──────── AVAILABLE DATA ────────
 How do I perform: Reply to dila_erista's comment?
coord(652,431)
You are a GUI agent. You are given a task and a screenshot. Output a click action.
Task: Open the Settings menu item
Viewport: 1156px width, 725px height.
────────
▶ _PROBLEM TO SOLVE_: Write out again exactly the lines that run from the one holding "You are a GUI" through the last line of the data; omit all other lines.

▶ _ANSWER AREA_:
You are a GUI agent. You are given a task and a screenshot. Output a click action.
Task: Open the Settings menu item
Viewport: 1156px width, 725px height.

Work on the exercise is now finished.